Start of Block

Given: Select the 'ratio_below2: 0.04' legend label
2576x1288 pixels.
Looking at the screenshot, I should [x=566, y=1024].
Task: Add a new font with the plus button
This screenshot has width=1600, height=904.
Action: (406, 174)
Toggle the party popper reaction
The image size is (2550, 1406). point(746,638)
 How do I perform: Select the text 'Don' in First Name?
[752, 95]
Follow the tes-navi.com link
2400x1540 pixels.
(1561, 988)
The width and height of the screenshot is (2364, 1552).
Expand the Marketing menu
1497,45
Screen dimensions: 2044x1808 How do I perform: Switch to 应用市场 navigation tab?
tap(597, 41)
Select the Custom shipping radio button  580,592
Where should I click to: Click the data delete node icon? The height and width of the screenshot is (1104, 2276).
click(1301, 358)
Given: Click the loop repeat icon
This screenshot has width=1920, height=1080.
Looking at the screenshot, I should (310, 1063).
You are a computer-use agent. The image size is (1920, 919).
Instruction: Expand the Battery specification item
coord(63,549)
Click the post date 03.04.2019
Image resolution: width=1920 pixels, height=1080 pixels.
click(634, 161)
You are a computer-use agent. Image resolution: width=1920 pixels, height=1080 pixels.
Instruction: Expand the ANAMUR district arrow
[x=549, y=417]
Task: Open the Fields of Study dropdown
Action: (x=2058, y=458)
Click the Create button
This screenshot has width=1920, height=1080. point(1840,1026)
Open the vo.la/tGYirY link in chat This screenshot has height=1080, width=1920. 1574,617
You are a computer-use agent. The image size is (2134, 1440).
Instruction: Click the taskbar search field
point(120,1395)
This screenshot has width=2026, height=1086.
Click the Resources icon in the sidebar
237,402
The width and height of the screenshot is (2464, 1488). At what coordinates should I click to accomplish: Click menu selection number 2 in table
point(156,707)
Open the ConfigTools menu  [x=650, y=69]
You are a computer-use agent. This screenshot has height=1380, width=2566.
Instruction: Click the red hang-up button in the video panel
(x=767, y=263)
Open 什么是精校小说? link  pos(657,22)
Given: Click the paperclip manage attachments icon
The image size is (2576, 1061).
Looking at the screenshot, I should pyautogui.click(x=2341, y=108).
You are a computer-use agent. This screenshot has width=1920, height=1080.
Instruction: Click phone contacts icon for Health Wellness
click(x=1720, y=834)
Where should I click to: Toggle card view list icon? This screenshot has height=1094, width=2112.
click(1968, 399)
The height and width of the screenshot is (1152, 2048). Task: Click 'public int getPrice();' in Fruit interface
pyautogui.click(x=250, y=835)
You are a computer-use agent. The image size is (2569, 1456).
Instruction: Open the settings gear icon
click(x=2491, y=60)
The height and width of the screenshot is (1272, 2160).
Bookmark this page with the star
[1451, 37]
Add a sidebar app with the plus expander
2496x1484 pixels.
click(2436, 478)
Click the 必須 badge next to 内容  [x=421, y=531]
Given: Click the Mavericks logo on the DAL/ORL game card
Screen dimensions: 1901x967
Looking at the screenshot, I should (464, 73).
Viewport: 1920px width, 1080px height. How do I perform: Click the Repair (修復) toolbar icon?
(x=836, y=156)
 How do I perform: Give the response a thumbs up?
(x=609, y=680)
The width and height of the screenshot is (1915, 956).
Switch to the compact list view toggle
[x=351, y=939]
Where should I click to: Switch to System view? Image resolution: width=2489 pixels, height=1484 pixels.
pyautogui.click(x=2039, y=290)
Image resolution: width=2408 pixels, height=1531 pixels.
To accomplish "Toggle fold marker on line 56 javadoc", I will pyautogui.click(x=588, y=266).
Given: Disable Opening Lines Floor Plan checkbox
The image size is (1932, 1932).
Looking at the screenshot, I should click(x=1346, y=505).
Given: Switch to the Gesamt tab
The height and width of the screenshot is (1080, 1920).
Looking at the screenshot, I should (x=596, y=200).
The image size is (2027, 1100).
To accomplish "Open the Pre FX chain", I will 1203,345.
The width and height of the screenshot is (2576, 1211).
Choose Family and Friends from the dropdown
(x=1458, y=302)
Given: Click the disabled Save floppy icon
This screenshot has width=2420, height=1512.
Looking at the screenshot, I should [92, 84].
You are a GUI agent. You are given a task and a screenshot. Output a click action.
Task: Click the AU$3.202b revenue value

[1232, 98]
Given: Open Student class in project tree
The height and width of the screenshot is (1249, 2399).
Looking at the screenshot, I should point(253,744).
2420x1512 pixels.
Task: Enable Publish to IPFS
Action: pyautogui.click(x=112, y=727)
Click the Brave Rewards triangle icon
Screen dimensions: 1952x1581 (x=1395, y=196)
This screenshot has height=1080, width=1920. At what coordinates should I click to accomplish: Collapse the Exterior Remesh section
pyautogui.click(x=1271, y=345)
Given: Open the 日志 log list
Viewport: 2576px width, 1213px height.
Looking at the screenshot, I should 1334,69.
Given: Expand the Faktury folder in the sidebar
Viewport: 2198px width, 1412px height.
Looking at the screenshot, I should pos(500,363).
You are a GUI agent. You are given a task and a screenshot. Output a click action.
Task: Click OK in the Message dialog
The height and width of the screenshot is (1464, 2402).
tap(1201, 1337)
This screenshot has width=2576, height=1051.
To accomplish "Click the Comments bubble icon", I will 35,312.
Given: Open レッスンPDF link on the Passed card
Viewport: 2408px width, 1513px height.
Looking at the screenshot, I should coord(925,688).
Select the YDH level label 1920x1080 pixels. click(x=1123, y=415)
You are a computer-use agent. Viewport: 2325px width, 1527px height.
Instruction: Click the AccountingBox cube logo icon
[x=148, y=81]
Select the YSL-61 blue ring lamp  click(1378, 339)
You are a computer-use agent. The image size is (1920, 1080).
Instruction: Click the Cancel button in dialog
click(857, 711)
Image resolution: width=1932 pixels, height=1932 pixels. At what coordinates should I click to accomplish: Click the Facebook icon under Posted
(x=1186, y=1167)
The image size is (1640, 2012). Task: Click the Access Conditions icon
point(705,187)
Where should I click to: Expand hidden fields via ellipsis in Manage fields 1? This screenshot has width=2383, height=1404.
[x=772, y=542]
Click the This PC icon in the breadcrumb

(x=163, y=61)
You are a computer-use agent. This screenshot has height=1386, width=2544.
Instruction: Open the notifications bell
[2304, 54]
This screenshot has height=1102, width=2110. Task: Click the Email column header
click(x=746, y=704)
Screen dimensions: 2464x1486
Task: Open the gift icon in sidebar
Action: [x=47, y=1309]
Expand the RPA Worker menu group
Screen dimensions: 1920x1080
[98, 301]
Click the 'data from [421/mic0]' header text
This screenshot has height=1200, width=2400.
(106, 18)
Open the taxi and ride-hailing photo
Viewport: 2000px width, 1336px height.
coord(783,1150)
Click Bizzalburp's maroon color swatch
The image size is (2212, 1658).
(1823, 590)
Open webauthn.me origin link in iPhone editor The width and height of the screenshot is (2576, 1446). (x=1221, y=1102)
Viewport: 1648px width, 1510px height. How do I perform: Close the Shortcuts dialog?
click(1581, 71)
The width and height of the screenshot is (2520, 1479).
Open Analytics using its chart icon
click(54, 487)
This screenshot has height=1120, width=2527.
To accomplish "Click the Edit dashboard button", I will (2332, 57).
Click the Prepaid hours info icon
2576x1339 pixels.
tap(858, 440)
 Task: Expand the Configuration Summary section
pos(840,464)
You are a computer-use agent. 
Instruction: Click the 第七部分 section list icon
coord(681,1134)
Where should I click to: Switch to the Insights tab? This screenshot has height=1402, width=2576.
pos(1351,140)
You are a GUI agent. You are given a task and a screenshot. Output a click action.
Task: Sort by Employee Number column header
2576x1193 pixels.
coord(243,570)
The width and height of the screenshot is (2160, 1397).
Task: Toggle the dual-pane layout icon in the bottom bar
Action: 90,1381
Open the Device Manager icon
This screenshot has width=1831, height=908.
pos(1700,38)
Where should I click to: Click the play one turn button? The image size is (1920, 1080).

End of Block

Task statement — Which lines above carry the string "label"? Copy those lines.

Solved problem —
Given: Select the 'ratio_below2: 0.04' legend label
Select the YDH level label 1920x1080 pixels. click(x=1123, y=415)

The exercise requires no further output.